Cisco embedded management family
EEM is a member of a family of embedded management technologies in Cisco IOS including SNMP, NetFlow, IP SLA, Web Services Management Agent, Syslog, ESM (Embedded Syslog Manager), ERM (Embedded Resource Manager), EMM (Embedded Menu Manager), Tcl and Service Diagnostics.
When a situation is detected by EEM, it uses policies to invoke actions based on the type of event and the configured policy. EEM currently supports three different types of programming actions (see Programming Capabilities below).
About
With EEM, users can capture complex network events and run sophisticated programs on Cisco devices.

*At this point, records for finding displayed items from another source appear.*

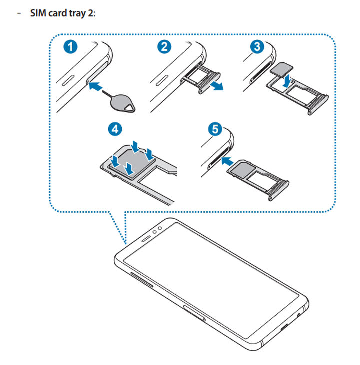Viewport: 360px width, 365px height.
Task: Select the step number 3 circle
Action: [256, 48]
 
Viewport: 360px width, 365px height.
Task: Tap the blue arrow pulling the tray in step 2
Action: [216, 86]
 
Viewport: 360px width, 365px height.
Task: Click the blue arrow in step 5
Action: [228, 162]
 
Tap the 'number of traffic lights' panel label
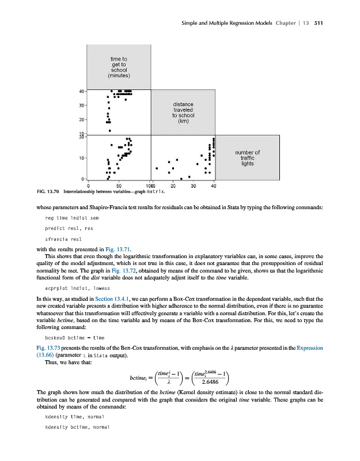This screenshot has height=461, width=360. tap(248, 158)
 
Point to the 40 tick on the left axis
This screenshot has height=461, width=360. tap(82, 91)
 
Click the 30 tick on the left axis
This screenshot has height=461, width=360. tap(82, 105)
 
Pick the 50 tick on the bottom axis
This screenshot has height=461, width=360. tap(119, 186)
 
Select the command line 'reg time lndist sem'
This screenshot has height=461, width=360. tap(69, 218)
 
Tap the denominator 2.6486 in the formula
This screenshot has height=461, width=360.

The version of EEM on most Cisco devices is version 2.1, or version is 3.0 which was introduced in IOS 12.4(22)T. The latest version is version 4.0, which was released November 2011, targeting IOS releases 12.2SR, 12.2SB, 12.4, and 12.4T, 15.0M, 12.2SG, 12.2SE, Cisco IOS XE, and future versions. EEM consists of three areas; event detectors, policies and programming languages.
Event detectors
The brains of EEM are event detectors. These event detectors are built-in capabilities to watch for specific situations or conditions. Newer versions of EEM have more event detectors than older ones.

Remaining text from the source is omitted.